■ **TRECHO CITADO**
/---

Caso consiga, como o Auxílio Brasil não diferencia famílias mais numerosas das que têm apenas um morador, vai receber apenas R$ 150 por mês para cada membro da família. Esse desenho do programa acaba prejudicando os lares com crianças, "principalmente pelo expressivo número de mães solo com filhos", alerta Menezes.
Priscila Nunes de Araújo, 31 anos, mãe de 4 filhos, conta que o dinheiro do programa de transferência de renda dura apenas uma semana.
"Vou ao mercado e compro somente o básico do básico. Carne já não sei mais o que é há muito tempo, quando dá comemos ovo, salsicha, macarrão e feijão. As crianças bebem leite e tem vezes que o dinheiro não dá", lamenta Priscila, que trabalhava como faxineira na Vila Kennedy, na Zona Oeste do Rio, mas com a pandemia perdeu o trabalho.

\---

■ **REGISTROS SELECIONADOS**
/---

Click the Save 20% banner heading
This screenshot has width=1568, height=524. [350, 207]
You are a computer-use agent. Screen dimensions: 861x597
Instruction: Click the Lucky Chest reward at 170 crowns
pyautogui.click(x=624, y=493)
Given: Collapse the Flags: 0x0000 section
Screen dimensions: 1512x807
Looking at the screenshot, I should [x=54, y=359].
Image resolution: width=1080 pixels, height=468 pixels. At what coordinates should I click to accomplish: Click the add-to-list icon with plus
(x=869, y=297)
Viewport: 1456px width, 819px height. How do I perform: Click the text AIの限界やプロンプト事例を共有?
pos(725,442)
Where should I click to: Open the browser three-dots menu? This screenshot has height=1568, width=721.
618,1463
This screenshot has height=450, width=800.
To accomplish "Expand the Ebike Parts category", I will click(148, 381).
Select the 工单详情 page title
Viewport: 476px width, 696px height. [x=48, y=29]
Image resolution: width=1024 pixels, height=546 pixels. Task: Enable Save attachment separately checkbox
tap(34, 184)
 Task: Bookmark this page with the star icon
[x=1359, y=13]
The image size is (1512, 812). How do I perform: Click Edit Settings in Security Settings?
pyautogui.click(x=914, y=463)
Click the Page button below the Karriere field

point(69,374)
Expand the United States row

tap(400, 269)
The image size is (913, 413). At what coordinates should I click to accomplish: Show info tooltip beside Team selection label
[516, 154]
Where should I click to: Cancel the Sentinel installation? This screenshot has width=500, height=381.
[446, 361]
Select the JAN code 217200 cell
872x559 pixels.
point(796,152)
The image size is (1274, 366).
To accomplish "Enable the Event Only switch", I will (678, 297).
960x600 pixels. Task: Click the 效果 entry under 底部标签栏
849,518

\---

■ **LISTA DE EXERCÍCIOS**
(a) Segundo o trecho sobre o Auxílio Brasil, por que o desenho do programa acaba prejudicando os lares com crianças? Responda em até três frases.
(b) Prossiga com o trecho sobre o Auxílio Brasil a partir da última frase.

■ **RESPOSTAS ESCRITAS**
(a) O Auxílio Brasil não diferencia famílias mais numerosas das que têm apenas um morador. Segundo Menezes, esse desenho prejudica os lares com crianças principalmente por causa do expressivo número de mães solo com filhos.

(b)
O marido, Marcelo Lourenço, de 31, cata material para fazer reciclagem e faz bicos vendendo água nas ruas para complementar a baixa renda da família. Das crianças: Noemi, 7 anos; e Enzo, 4; estão matriculados em uma escola pública e têm refeições diárias. Já Ana Flávia, de 3, e Micaely, de 1 aninho, se alimentam com o que tem em casa.
"Se não fossem doações de cesta básica e quentinhas, a gente ficaria sem ter como comer", explica Priscila.
Menos merenda nas escolas
Outro ponto levantado por Menezes é a redução expressiva nos recursos para merenda escolar, que estão congelados desde 2017, com a inflação dos alimentos ultrapassando 43% desde o início da pandemia em 2020:
"Quando o Brasil saiu da Mapa da Fome, a alimentação escolar teve uma papel importante. A alimentação vai piorando, com a substituição de alimentos de melhor qualidade nutricional para ultraprocessados, mais baratos."
O presidente Jair Bolsonaro vetou o reajuste de 34% nos recursos repassados para merenda escolar, incluído pelo Congresso no Orçamento, em meados do mês passado.
Kiko Afonso, diretor-executivo da Ação da Cidadania, diz que o quadro mostrado na pesquisa é muito claramente percebido no trabalho de campo:
"Casas nas quais a mulher é responsável pela família com crianças é onde a fome é mais gritante. É um retrato que vejo todo dia."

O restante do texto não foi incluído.